Leveraging long-read metagenomics, we mapped phage diversity in a Singaporean gut microbiome cohort (n=109), and performed proximity ligation (Hi-C) and viral-like particle (VLP) sequencing to paint a comprehensive picture of who they infect and their replication lifestyles.
We found drastically improved viral recovery with the addition of long-read sequencing, and frequent fragmentation of viral genomes in short-read assemblies.
Viral family-level clustering revealed that almost all of the most prevalent gut phage families in this cohort have not been previously described in the literature (11 of the top 12).
A first guess was that these clades are population-specific and lurk only within Singaporean microbiomes. Surprisingly, we found that many of these families are in fact highly prevalent globally (>20% prevalence in >3,000 samples)!
Many of these families have broad Firmicutes host ranges; these so-called GuFi phages, which have so far evaded characterization, highlight how much there is yet to discover within our gut microbiomes.
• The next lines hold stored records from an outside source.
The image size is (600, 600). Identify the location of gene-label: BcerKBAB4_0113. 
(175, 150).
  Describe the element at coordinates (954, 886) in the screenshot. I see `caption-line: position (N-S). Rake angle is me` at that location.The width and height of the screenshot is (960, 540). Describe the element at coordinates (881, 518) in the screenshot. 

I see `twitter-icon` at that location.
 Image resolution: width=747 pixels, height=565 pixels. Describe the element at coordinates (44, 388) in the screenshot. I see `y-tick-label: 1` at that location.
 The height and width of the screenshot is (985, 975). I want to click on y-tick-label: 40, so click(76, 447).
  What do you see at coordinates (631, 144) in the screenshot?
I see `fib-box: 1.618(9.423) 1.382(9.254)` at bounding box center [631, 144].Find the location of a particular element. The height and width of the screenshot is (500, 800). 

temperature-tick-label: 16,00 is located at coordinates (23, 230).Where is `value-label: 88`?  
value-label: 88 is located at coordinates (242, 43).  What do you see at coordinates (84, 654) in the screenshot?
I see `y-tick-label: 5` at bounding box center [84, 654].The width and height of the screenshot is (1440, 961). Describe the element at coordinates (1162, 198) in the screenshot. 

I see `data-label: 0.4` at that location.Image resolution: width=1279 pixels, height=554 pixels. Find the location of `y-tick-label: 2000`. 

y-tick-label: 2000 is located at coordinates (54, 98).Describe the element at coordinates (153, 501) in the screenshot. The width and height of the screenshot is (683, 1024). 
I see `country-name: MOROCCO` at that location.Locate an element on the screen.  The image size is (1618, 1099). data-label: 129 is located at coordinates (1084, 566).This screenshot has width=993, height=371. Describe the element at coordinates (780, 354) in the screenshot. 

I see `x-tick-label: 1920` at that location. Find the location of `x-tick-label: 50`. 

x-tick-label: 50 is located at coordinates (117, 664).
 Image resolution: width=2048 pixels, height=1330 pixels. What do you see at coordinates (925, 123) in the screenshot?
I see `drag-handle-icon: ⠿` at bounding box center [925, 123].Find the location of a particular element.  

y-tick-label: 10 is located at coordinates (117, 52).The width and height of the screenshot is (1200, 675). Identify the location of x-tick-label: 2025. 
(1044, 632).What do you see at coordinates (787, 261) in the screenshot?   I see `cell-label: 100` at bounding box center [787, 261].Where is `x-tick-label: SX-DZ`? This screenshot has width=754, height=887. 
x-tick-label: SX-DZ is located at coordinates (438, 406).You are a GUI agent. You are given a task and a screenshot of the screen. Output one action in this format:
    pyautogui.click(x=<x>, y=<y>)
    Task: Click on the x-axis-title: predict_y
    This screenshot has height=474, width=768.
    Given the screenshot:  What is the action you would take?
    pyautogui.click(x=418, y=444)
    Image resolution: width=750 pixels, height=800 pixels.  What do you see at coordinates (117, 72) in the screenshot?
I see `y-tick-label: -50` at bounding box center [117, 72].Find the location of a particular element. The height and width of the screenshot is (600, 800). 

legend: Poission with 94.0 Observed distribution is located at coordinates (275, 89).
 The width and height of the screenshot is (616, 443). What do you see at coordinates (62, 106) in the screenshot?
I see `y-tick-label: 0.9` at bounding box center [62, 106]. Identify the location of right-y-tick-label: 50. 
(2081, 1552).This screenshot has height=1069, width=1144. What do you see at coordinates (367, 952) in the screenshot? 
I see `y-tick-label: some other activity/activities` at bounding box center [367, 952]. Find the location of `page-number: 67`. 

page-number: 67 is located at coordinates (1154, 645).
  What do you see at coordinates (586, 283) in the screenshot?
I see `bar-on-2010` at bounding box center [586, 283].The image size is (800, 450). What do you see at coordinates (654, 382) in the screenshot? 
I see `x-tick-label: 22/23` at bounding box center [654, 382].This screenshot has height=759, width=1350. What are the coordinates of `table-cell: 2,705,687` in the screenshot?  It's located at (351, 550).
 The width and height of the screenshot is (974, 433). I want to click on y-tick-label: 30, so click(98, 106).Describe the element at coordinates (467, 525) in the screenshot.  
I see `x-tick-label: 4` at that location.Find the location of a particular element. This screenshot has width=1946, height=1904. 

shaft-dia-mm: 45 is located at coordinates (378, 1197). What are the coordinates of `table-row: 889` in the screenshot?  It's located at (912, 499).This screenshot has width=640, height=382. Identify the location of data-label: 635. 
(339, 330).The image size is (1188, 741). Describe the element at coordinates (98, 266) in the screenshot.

Intriguingly, while many of these families are temperate — meaning they spend part of their life cycle in a dormant state integrated in the bacterial host genome — we find that some frequently induce and actively replicate. These results suggest underappreciated roles of these phage families in the gut.
Our efforts have also led to the in vitro induction and TEM imaging of members of these families.
One big unanswered question is what explains the high prevalence of these phage families and not others? We explored many factors that could explain this, including the presence of diversity generating retroelements (DGRs), which aid in host range expansion and immune evasion.
Our study emphasizes the utility of long reads for viral discovery, and highlights globally prevalent phage clades that likely have a greater impact in the gut microbiome than previously appreciated.